▶ [ЗАДАНИЕ 1]:
Какое светское имя носила святая Евфросиния, согласно отрывку о полоцких монастырях?

▶ [ВЫБРАННЫЙ ОТРЫВОК]:
^^^^^^^^^^^^^^^^
Подобно другим столицам, и здесь кроме храмов благочестивые князья рано сооружают монашеские обители как в самом городе, так и в его окрестностях. Из мужских монастырей наиболее известен Борисоглебский: имена братьев-мучеников особенно часто встречаются в роде полоцких князей. Этот монастырь находился на Задвинье, посреди рощ и кустарников, на склоне глубокой лощины, по дну которой струится речка Бельчица, впадающая в Двину. Он был основан Борисом Всеславичем, говорят, тем самым, который строил Полоцкую Софию. Около того же монастыря находился и загородный княжий двор. Известно, что русские князья по большей части любили пребывать не в городском своем тереме, а в загородном, при котором устраивались разные хозяйственные заведения, особенно любимая их забава, то есть охота. Загородное житье привлекало их, конечно, не одним чистым воздухом, простором и хозяйственными удобствами, но также некоторым отдалением от шумного веча и строптивой городской черни. По крайней мере, подобное заключение можно вывести из приведенной выше истории Ростислава Глебовича.

Между женскими обителями здесь наиболее прославилась Спасо-Евфросиниевская. В Полоцке по преимуществу перед другими столицами было много княгинь и княжон, посвятивших себя монашеской жизни. Между ними первое место занимает святая Евфросиния, носившая светское имя Предиславы. Житие ее украшено легендами; но историческая его основа не подлежит сомнению.

Начало иноческих подвигов ее относится ко времени помянутого полоцкого князя Бориса Всеславича, которому она приходилась племянницей, будучи дочерью его младшего брата Георгия и, следовательно, внучкой знаменитого Всеслава.

Еще в отроческих летах, когда ей готовилось замужество, Предислава тайно ушла из родительского дома к тетке своей, вдове князя Романа Всеславича, которая была настоятельницей женской обители, находившейся, по-видимому, подле соборного Софийского храма. Здесь Предислава постриглась под именем Евфросинии, к великому огорчению своих родителей. По ее просьбе епископ Полоцкий Илия позволил ей некоторое время жить в келье, пристроенной к собору, или в так называемом «голубце». Тут она занималась списыванием церковных книг и деньги, полученные от этого труда, раздавала нищим. Вскоре помыслы ее обратились к обычному стремлению благочестивых русских княгинь – к устроению собственной женской обители. Для этой цели епископ уступил ей свое ближнее сельцо, где был у него загородный дом с небольшой деревянной церковью во имя Спаса Преображения. Место это лежит верстах в двух от города на правом берегу Полоты. Здесь Евфросиния устроила новую обитель, в которой была поставлена игуменьей. В число своих инокинь она, к новому огорчению отца, привлекла родную сестру Гориславу-Евдокию и двоюродную Звениславу-Ефразию Борисовну. С помощью родственников на месте деревянного она соорудила и украсила каменный Спасо-Преображенский храм, который был освящен преемником Илии епископом Дионисием в присутствии княжего дома, при многочисленном стечении народа. Евфросиния тем не ограничилась и, чтобы иметь собственных священнослужителей, основала поблизости мужской монастырь во имя Богородицы. В своей обители она мирно пережила грозу, разразившуюся над ее родом во время Мстислава Мономаховича Киевского, который изгнал полоцких князей в Грецию. Миновало время этого изгнания; князья воротились. Миновало и время междоусобия двоюродных братьев ее, Рогволода Борисовича и Ростислава Глебовича. Евфросиния успела постричь в монахини еще двух княжон, своих племянниц. Достигнув старости, она пожелала посетить Святую землю, согласно с благочестивым настроением своего века. Это, по-видимому, было в то время, когда на полоцком столе сидел ее племянник Всеслав Василькович, а византийским императором был Мануил Комнин. Свой монастырь святая игуменья оставила на попечение сестры Евдокии; а сама, в сопровождении двоюродной сестры и одного из родных братьев, отправилась в Константинополь. Поклонясь святыням Цареградским, она отплыла в Иерусалим, где и приютилась в русском странноприимном доме при Феодосиевском монастыре Богородицы. Там она скончалась и была погребена в притворе монастырского храма.
^^^^^^^^^^^^^^^^
(Сохранённые записи)
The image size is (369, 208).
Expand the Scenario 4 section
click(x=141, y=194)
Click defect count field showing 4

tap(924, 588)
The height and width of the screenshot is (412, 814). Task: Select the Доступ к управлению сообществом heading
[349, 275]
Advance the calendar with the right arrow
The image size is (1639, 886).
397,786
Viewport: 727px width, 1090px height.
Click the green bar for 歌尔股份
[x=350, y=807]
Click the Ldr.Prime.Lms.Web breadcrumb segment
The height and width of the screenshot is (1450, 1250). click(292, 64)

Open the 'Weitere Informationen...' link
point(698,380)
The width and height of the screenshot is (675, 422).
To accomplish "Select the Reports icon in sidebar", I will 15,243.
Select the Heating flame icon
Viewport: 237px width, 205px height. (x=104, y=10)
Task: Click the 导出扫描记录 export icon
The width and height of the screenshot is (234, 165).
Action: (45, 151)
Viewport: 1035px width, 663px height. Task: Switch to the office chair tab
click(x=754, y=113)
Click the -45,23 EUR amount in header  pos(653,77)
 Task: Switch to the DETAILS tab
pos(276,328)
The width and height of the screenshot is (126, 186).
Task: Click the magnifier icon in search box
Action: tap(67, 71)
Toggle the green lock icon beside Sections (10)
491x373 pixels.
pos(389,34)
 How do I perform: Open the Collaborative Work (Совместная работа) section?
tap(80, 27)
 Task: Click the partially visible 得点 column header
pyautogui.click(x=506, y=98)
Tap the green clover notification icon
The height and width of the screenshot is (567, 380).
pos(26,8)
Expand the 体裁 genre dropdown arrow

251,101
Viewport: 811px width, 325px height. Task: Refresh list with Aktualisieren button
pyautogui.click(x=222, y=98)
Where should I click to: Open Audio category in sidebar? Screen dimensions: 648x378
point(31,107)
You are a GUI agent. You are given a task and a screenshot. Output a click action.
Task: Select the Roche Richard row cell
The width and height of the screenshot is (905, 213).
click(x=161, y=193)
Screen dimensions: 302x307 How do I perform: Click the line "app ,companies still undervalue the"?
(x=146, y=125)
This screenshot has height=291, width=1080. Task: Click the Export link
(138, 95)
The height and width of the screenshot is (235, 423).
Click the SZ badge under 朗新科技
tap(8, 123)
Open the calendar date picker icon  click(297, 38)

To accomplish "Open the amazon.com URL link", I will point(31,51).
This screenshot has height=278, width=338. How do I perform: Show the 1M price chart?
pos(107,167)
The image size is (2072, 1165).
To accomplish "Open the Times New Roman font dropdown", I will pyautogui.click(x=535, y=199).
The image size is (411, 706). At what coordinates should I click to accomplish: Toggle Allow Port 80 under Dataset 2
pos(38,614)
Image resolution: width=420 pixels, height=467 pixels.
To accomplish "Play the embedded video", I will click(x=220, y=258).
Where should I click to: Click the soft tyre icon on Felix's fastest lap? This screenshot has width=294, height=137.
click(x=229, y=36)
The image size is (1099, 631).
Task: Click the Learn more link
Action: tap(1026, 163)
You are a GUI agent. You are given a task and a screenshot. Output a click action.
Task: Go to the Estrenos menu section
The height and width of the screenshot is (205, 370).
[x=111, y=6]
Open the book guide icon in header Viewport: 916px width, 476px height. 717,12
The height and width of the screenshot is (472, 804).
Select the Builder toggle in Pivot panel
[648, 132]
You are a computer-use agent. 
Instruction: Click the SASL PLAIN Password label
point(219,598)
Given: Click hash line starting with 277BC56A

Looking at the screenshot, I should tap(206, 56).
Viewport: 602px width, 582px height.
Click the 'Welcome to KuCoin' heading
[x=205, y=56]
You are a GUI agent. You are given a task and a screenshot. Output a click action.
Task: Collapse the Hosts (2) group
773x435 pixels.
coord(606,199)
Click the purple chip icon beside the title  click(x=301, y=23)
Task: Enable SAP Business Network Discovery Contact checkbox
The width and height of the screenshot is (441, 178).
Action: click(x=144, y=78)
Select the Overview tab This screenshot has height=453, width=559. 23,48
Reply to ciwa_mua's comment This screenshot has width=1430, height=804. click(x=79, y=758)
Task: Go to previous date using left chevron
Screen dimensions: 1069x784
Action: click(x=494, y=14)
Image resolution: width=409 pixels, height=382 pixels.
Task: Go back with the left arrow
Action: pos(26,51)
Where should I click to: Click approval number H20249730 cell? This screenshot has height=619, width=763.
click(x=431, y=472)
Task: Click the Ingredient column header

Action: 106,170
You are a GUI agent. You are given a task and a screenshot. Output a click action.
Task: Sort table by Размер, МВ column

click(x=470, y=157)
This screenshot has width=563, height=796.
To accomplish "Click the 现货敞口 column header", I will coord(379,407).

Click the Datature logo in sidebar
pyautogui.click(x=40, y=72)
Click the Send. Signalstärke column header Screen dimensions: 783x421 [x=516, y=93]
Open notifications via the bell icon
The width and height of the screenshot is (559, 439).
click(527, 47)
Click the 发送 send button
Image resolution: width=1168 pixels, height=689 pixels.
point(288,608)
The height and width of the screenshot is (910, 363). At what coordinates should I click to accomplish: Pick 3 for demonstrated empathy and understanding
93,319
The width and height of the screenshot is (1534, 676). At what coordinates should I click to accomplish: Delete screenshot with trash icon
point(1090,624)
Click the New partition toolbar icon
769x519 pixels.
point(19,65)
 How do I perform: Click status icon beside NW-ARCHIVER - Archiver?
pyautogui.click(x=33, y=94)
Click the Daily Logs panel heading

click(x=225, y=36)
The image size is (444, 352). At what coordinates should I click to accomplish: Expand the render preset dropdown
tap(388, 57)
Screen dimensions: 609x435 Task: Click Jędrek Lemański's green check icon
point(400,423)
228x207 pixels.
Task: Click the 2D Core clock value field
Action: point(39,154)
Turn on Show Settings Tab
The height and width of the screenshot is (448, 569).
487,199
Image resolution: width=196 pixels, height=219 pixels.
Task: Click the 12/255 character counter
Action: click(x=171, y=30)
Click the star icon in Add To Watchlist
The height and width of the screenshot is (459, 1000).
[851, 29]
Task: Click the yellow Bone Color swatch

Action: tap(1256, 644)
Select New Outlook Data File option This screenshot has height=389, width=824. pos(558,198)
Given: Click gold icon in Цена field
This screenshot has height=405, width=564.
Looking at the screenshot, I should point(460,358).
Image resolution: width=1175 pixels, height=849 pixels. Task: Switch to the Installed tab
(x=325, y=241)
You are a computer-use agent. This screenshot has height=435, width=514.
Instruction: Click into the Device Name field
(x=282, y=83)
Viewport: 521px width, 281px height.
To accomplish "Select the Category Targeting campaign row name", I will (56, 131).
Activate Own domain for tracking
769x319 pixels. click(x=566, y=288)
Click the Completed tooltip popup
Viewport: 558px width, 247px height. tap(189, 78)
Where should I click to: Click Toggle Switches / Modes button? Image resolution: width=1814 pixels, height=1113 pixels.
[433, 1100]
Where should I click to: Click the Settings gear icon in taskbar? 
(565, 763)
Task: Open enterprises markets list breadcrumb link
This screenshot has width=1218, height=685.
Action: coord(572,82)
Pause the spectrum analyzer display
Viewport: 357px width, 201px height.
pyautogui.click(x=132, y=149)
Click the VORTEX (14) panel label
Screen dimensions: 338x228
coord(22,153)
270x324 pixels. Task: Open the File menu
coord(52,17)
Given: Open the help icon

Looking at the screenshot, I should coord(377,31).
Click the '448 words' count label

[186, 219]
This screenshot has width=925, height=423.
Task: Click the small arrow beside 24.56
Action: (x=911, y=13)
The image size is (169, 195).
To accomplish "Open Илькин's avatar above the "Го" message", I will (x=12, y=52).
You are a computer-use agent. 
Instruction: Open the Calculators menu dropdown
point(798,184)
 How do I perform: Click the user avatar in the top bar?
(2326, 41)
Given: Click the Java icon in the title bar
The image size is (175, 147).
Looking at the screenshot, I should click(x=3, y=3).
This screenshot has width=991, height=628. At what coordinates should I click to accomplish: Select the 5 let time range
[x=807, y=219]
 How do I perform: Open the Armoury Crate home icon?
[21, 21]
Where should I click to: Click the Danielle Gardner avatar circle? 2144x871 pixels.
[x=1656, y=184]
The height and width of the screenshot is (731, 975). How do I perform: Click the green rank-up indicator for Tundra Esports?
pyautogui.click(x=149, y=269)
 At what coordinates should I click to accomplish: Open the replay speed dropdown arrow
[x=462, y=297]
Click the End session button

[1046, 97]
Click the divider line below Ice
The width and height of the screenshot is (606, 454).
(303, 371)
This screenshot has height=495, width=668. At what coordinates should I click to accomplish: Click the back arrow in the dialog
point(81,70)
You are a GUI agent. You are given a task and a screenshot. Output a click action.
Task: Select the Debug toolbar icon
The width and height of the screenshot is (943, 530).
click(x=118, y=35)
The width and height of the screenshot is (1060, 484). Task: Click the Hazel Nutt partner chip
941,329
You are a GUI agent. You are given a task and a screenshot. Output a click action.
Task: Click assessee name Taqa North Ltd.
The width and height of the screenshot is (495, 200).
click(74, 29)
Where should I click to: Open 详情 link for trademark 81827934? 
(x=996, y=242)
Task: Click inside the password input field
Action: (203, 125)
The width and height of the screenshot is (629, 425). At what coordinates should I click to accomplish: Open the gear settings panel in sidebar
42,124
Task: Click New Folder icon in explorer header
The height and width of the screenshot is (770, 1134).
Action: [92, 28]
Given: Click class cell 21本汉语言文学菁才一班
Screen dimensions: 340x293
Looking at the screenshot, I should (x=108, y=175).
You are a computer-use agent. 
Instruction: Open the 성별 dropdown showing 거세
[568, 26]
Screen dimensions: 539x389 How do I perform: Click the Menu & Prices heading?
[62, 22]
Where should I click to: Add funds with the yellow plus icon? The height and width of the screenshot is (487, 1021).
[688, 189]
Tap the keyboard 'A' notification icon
^^^^^^^^^^^^^^^^
▶ [ЗАДАНИЕ 2]:
Перепишите без изменений строки из записей: начните со строки, где есть «Turn on Show Settings Tab», и остановитесь после строки, где есть «Viewport: 558px width, 247px», включив обе.

▶ [ОЖИДАЕМЫЙ ОТВЕТ 1]:
Предислава.

▶ [ОЖИДАЕМЫЙ ОТВЕТ 2]:
Turn on Show Settings Tab
The height and width of the screenshot is (448, 569).
487,199
Image resolution: width=196 pixels, height=219 pixels.
Task: Click the 12/255 character counter
Action: click(x=171, y=30)
Click the star icon in Add To Watchlist
The height and width of the screenshot is (459, 1000).
[851, 29]
Task: Click the yellow Bone Color swatch

Action: tap(1256, 644)
Select New Outlook Data File option This screenshot has height=389, width=824. pos(558,198)
Given: Click gold icon in Цена field
This screenshot has height=405, width=564.
Looking at the screenshot, I should point(460,358).
Image resolution: width=1175 pixels, height=849 pixels. Task: Switch to the Installed tab
(x=325, y=241)
You are a computer-use agent. This screenshot has height=435, width=514.
Instruction: Click into the Device Name field
(x=282, y=83)
Viewport: 521px width, 281px height.
To accomplish "Select the Category Targeting campaign row name", I will (56, 131).
Activate Own domain for tracking
769x319 pixels. click(x=566, y=288)
Click the Completed tooltip popup
Viewport: 558px width, 247px height. tap(189, 78)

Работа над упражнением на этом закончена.